Le Tsunami : un grand glissement de terrain survenu le 21 novembre 2000 à Paatuut, en face, sur l'autre rive du détroit Vaigat. 90 millions de m3 (260 millions de tonnes) de matières principalement basaltiques ont glissé très rapidement (vitesse moyenne 140 km/h) depuis 1000 à 1400 m d'altitude. Environ 30 millions de m3 (87 millions de tonnes) sont arrivés jusqu'à la mer, créant un tsunami d'une hauteur de 50 m à proximité de l'éboulement et de 28 m à Qullissat, une ville minière abandonnée en face de Paatuut, après avoir parcouru les 20 km de large du détroit Vaigat. L'événement sismique a été enregistré, ce qui permet d'estimer la durée du glissement à environ 80 secondes. Des modèles du terrain basés sur des photographies stéréographiques avant et après le glissement ont permis de déterminer la quantité de matériaux effondré, et le nouveau mode de dépôt. Des calculs simples du temps de déplacement du tsunami sont en bonne correspondance avec les rapports de la population du village le plus proche, Saqqaq, à 40 km de Paatuut, où bien que réfractée, l'énergie du tsunami a détruit un certain nombre de bateaux. Les glissements de terrain ne sont pas rares dans la région en raison de la géologie à forte densité de roches basaltiques recouvrant les roches sédimentaires mal consolidées, mais l'importance du glissement de Paatuut est inhabituelle. Sur la base des observations, il y a probablement au moins 500 ans qu'un tel événement conjugué à un tsunami de cette importance n'était pas survenu. Le déclenchement du glissement de Paatuut semble avoir été causé par les conditions climatiques dans les jours précédant le glissement où le regel d'eau de fonte dans des fissures préexistantes pourrait avoir causé la destruction de la montagne.

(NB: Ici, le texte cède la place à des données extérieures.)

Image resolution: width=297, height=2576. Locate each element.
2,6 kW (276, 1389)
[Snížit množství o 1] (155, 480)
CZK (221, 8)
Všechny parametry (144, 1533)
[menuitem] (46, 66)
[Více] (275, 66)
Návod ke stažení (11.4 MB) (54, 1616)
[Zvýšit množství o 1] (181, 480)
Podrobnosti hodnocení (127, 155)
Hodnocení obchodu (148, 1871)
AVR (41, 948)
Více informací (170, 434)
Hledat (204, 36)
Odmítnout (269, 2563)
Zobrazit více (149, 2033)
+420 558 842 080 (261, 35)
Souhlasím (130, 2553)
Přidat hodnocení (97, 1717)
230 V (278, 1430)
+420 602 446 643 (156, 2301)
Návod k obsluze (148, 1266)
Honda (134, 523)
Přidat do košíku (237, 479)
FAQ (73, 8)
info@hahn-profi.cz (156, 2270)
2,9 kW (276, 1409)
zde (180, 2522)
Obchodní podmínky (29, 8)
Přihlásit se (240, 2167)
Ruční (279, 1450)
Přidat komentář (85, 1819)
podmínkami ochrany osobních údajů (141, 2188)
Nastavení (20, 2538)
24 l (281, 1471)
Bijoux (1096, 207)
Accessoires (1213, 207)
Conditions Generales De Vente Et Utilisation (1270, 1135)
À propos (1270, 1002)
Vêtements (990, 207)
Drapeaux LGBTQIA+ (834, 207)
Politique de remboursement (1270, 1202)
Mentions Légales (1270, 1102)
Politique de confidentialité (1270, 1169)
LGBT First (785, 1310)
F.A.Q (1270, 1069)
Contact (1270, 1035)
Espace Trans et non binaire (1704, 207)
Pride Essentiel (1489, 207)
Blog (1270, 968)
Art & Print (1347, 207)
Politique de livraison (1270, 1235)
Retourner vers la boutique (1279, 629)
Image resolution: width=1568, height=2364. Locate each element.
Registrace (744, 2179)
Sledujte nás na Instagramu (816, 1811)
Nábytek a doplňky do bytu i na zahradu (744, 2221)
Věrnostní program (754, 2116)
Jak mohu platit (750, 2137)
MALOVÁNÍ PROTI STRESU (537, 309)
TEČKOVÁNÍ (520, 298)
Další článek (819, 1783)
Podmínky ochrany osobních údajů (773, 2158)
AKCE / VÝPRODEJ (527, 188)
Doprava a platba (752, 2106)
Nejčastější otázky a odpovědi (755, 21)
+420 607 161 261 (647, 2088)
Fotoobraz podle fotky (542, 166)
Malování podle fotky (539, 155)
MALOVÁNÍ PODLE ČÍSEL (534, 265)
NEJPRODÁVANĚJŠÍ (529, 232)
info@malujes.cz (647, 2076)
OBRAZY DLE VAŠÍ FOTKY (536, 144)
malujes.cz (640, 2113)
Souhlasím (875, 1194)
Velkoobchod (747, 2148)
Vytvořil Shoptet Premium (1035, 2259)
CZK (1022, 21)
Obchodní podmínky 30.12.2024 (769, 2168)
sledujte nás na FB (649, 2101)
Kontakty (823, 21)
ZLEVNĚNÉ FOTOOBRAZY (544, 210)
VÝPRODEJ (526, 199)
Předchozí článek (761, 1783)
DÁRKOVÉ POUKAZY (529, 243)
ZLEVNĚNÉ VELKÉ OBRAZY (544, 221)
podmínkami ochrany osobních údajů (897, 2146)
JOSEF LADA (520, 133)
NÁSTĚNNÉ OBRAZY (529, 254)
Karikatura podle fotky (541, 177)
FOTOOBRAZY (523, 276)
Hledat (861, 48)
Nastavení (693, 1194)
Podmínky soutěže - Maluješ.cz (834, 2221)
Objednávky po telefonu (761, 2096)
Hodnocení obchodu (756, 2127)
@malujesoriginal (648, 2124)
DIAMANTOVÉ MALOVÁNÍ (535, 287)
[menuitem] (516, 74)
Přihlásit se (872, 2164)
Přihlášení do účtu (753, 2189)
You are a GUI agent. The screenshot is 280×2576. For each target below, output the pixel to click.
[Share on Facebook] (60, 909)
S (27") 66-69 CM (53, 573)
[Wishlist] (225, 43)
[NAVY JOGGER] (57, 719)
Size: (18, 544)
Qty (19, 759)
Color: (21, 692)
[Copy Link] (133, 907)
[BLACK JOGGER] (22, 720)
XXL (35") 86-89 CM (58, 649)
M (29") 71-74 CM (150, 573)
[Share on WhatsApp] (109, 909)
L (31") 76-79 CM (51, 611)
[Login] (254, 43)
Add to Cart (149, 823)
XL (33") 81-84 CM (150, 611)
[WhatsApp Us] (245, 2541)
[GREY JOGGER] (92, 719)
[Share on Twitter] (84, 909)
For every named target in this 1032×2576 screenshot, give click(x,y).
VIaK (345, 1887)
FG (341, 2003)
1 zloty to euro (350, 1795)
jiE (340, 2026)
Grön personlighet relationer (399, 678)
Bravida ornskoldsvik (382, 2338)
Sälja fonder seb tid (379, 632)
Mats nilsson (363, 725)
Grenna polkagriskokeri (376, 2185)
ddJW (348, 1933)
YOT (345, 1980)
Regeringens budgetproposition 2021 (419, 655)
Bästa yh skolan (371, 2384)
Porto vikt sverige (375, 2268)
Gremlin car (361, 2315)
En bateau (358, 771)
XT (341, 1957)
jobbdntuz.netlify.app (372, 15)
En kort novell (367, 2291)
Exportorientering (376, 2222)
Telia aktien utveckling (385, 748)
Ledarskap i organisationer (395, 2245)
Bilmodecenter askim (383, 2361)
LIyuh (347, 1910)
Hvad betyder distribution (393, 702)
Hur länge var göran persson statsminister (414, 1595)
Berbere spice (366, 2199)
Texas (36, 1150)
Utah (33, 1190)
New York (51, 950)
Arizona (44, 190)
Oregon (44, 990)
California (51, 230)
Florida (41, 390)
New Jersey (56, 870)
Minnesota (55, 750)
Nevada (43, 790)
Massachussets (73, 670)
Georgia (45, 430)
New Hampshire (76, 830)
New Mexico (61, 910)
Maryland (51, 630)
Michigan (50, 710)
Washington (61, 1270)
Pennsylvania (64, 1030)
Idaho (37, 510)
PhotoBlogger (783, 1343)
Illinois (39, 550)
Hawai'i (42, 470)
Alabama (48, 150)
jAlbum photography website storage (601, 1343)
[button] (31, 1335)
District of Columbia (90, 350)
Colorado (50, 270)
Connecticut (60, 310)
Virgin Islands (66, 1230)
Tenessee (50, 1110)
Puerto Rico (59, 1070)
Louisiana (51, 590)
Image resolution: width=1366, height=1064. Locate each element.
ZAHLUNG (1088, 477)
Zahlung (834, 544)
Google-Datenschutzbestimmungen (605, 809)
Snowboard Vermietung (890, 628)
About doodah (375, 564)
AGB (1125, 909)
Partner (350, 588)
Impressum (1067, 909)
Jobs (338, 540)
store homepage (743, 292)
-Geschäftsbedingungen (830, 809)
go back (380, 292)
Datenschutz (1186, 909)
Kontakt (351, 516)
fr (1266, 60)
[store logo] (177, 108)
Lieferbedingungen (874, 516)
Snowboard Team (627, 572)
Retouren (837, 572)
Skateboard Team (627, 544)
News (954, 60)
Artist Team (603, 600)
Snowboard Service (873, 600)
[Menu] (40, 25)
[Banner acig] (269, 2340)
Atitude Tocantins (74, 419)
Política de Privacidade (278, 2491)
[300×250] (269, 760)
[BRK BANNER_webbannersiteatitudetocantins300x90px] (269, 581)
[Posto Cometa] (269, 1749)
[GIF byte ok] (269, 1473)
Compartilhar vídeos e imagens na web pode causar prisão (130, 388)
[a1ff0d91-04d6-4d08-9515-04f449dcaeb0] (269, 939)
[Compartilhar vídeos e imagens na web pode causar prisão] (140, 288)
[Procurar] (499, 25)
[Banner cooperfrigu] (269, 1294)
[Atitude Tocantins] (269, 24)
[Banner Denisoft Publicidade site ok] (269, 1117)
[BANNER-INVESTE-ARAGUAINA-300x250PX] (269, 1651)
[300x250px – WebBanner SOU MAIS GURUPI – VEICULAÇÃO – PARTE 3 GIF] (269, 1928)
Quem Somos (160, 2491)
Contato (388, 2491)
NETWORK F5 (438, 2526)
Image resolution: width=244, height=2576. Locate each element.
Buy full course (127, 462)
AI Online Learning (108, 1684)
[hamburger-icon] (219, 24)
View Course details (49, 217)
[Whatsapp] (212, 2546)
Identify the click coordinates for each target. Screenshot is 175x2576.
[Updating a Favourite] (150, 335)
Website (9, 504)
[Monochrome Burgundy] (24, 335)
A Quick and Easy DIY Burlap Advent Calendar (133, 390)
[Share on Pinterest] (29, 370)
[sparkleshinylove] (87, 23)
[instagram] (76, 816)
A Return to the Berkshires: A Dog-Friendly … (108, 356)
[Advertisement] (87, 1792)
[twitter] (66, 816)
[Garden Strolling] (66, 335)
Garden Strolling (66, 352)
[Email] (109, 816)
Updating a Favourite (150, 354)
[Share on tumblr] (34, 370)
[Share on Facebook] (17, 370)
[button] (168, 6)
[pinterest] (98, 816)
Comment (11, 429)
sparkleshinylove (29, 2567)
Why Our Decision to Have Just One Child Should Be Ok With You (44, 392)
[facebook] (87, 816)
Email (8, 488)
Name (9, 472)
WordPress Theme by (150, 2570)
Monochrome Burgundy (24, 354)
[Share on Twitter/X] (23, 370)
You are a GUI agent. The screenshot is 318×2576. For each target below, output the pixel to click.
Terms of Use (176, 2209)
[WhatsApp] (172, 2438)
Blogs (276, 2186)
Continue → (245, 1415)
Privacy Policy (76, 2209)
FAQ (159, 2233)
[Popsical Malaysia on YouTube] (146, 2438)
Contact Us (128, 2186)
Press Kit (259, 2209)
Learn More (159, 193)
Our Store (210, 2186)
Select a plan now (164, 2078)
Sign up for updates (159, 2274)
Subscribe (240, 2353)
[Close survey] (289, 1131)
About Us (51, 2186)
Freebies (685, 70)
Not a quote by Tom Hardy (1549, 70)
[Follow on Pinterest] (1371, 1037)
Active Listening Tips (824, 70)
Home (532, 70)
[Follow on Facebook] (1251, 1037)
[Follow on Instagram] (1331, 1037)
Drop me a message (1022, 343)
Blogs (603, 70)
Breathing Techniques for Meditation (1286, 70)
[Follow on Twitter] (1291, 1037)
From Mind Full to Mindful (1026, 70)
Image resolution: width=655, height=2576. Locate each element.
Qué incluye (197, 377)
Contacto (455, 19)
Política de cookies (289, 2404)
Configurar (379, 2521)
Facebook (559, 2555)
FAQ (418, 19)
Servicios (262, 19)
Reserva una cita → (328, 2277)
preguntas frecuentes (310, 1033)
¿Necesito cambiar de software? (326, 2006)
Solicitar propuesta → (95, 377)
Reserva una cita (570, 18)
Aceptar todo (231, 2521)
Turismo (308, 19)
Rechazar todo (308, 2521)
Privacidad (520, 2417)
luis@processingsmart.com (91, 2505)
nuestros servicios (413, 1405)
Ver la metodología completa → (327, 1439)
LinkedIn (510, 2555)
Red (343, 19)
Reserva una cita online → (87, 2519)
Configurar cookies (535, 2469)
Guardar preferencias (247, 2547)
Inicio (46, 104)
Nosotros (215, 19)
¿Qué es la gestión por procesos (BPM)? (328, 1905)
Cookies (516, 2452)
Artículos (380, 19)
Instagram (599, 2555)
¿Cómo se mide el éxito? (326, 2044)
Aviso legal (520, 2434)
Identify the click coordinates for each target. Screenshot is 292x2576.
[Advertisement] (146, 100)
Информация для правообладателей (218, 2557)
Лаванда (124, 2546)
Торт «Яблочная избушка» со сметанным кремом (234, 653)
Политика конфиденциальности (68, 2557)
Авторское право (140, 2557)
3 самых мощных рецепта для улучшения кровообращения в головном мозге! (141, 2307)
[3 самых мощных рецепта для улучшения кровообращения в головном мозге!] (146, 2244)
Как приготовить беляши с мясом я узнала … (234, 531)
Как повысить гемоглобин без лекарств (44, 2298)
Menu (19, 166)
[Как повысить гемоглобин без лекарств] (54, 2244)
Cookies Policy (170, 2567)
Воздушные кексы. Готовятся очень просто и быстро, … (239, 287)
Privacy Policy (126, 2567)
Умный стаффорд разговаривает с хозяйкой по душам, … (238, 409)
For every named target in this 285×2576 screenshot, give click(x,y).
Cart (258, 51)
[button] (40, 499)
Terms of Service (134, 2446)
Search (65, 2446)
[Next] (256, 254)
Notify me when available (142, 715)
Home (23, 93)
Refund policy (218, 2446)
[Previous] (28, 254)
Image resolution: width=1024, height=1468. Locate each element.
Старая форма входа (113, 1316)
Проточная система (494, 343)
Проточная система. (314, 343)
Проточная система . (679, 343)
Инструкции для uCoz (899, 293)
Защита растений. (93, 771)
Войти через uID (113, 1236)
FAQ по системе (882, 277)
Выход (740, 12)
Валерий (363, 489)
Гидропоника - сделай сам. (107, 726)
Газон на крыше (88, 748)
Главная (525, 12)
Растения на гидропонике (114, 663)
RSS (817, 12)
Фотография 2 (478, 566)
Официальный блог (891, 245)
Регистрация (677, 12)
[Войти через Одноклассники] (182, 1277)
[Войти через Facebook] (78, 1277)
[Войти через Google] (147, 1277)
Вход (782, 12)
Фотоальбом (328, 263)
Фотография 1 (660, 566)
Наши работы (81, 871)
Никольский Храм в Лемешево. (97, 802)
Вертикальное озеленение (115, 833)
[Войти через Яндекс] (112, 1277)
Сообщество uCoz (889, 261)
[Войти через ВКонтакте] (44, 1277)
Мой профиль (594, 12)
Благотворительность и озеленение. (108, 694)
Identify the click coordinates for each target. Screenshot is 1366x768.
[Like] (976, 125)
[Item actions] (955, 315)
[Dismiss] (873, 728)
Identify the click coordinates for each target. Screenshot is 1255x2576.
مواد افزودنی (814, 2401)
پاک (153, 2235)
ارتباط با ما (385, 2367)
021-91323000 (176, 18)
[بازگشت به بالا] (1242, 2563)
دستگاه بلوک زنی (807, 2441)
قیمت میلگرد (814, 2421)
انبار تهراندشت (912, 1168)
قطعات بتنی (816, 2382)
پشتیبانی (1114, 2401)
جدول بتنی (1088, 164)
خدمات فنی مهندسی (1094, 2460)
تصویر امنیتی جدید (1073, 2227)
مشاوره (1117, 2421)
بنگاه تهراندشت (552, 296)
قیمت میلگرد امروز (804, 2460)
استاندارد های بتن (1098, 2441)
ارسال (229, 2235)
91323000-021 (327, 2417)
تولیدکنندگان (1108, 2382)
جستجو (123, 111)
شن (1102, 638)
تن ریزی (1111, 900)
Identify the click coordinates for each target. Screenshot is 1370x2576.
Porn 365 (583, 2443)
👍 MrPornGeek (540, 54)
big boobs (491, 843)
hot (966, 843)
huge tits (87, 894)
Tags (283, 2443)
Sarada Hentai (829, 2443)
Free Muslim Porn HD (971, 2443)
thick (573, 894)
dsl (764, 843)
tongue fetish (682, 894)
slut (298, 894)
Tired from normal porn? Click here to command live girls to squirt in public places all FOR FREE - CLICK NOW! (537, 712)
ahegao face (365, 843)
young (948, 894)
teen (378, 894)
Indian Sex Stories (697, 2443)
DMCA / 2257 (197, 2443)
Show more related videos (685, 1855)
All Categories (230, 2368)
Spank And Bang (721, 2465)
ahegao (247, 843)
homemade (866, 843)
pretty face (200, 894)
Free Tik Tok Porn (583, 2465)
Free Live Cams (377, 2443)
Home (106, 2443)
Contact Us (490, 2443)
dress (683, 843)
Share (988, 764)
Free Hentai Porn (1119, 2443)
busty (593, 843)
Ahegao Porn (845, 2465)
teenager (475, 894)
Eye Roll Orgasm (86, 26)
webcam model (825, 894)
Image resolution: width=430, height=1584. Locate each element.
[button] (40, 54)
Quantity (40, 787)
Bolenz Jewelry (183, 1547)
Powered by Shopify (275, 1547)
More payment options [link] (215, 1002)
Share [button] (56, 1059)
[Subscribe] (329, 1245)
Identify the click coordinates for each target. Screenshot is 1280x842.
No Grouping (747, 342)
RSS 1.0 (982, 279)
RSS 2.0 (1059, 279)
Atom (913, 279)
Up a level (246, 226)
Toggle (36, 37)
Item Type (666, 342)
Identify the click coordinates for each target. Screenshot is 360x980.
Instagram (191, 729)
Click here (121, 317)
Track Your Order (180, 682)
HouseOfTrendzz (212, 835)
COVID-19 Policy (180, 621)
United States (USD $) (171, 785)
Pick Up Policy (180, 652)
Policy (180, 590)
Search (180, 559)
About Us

20 août, 7 h 30 avant d'aller déjeuner. Le grand
beau temps est revenu aujourd'hui. Nous sommes à quelques
centaines de mètres en face de Qudligsat, une ancienne
bourgade minière. La mine de charbon a
été exploitée depuis les
années 20 jusque dans les années 70. Qudligsat
est située sur la rive ouest (île de Disko) du
Vaigat-sound alors que la péninsule Nussuaq en constitue la
rive est.
Qudligsat est une ville "fantôme" et semble avoir été abandonnée du jour au lendemain. Pourtant bien que défraîchies, les couleurs des maisons se reflètent encore magnifiquement dans les eaux calmes ce matin. Cependant, il ne reste plus que les fondations des maisons les plus proches du rivage.
Je vais prendre mon petit déjeuner pour débarquer
peu avant 9 h sur la grève... Bien sûr je commence
par ramasser un peu de sable. Sur la grève large d'une
dizaine de mètres environ : une brouette, un baril
rouillés. Je m'éloigne un peu de la
grève alors qu'il ne reste plus que les fondations de
beaucoup de maisons... Sans doute que tout le reste a
été emporté par le tsunami. Pour l'une d'entre elles, c'est comme si on avait
replié les murs du rez-de-chaussée sur
eux-mêmes en laissant pratiquement intact l'étage
sous le toit qui gît de guingois sur les fondations et
l'empilement des murs du rez-de-chaussée. D'habitude,
j'évite autant que possible de photographier les poteaux
électriques ou lampadaires mais ici je les laisse
volontairement avec leur fils coupés dans le cadre de mes
photos. Apparemment, le tsunami n'est pas la cause de la destruction de
toutes les maisons "manquantes" car pour certaines, leur emplacement
est situé bien trop haut sur le coteau. Sans doute celles-ci
ont été démontées pour
être reconstruites ailleurs. A propos de maison, on observe
facilement une "hiérarchie" : les maisons des ouvriers et
à l'écart vers le sud au-delà du
cimetière, les maisons plus vastes des dirigeants avec
semble-t-il entre les 2 quartiers des maisons intermédiaires
pour les cadres et contremaîtres. Près de
certaines d'entre elles, du linge sèche toujours sur les
fils et beaucoup d'entre elles disposent d'un enclos
grillagé destiné sans doute aux chiens. A mi
hauteur, un bâtiment avec un enclos grillagé plus
vaste : sans doute l'école et sa cour de
récréation. A proximité, un tracteur
complètement rouillé... sans moteur. Plus haut
encore, sans doute une entrée (ou l'entrée ?) de
la mine sur un chevalement de bois. Elle me semble toute petite par
rapport au nombre d'ouvriers qu’il a dû y avoir
compte tenu du nombre de maisons ; elle me fait penser à un
décor de western…
Le panorama vu d’ici sur le détroit et la péninsule de Nussuaq est magnifique avec la très légère brume qui stagne par endroits au-dessus de la mer. Rentré chez moi, je me rends compte que j'ai déjà photographié une aiguille assez caractéristique de l'autre côté du détroit : c'était vers 22 h le 11 août dernier alors que nous naviguions de Qeqertarsuaq à Ummannaq. Plus attiré par la rive est éclairée du soleil du soir, je n'avais pas remarqué l'ancienne mine sur la rive à l'ombre.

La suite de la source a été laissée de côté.